__HOW TO COMPLETE THIS TASK__:
In the entries below, go to the line containing "Task: Click the QQQQ tab favicon" and repeat it along with every later line, exactly.

TASK INPUTS section start

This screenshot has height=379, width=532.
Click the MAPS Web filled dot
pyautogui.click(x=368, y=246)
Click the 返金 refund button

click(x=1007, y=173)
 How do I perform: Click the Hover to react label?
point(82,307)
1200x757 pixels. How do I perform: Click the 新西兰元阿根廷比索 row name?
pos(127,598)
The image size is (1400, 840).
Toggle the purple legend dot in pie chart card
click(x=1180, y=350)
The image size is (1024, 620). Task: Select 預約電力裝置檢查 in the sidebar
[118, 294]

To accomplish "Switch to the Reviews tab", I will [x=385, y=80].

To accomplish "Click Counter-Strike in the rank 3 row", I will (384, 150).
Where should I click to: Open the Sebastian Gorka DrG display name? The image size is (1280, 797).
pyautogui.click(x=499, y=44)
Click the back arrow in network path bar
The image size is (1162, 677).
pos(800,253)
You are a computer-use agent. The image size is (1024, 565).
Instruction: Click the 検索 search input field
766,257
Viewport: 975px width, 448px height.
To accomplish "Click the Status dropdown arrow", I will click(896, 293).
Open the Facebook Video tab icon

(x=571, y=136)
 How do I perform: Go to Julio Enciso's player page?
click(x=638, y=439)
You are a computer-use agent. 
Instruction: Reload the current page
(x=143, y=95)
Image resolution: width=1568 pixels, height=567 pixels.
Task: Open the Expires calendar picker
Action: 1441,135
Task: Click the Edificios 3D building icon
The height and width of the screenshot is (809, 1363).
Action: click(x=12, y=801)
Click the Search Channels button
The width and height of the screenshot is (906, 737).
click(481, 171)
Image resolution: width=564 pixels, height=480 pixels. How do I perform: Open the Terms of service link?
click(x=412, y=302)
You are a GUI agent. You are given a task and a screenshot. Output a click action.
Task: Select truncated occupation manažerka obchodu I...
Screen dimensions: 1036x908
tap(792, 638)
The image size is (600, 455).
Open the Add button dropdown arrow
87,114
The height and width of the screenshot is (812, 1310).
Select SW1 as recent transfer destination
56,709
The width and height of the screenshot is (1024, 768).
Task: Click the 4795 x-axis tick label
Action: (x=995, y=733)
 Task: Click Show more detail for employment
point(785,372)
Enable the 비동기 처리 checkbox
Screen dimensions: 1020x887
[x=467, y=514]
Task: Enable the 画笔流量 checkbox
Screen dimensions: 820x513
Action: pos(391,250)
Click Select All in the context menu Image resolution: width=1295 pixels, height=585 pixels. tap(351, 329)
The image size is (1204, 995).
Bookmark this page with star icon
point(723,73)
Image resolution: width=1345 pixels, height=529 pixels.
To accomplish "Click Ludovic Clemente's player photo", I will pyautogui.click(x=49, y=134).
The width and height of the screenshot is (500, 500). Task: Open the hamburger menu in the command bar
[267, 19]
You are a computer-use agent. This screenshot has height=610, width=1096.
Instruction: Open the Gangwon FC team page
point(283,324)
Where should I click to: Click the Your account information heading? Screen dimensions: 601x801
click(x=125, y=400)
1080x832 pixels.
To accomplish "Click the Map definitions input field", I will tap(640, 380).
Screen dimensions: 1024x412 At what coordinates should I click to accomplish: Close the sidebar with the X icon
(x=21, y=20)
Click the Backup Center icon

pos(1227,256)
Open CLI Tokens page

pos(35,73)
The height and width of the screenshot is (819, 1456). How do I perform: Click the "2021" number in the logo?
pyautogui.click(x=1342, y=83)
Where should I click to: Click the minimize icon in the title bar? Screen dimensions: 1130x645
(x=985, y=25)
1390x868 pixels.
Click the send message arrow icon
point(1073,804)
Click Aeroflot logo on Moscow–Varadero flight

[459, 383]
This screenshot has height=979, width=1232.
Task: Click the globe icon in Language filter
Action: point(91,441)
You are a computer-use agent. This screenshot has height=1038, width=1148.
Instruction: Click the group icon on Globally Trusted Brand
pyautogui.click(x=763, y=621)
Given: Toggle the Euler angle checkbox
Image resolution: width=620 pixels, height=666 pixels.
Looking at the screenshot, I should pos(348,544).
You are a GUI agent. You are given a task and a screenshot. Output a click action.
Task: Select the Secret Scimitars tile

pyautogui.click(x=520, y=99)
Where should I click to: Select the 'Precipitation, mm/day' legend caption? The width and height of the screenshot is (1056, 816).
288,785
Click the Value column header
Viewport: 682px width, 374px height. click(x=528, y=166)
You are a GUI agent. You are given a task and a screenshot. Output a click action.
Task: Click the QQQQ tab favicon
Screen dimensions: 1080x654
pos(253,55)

TASK INPUTS section end

__WRITTEN ANSWER__:
Task: Click the QQQQ tab favicon
Screen dimensions: 1080x654
pos(253,55)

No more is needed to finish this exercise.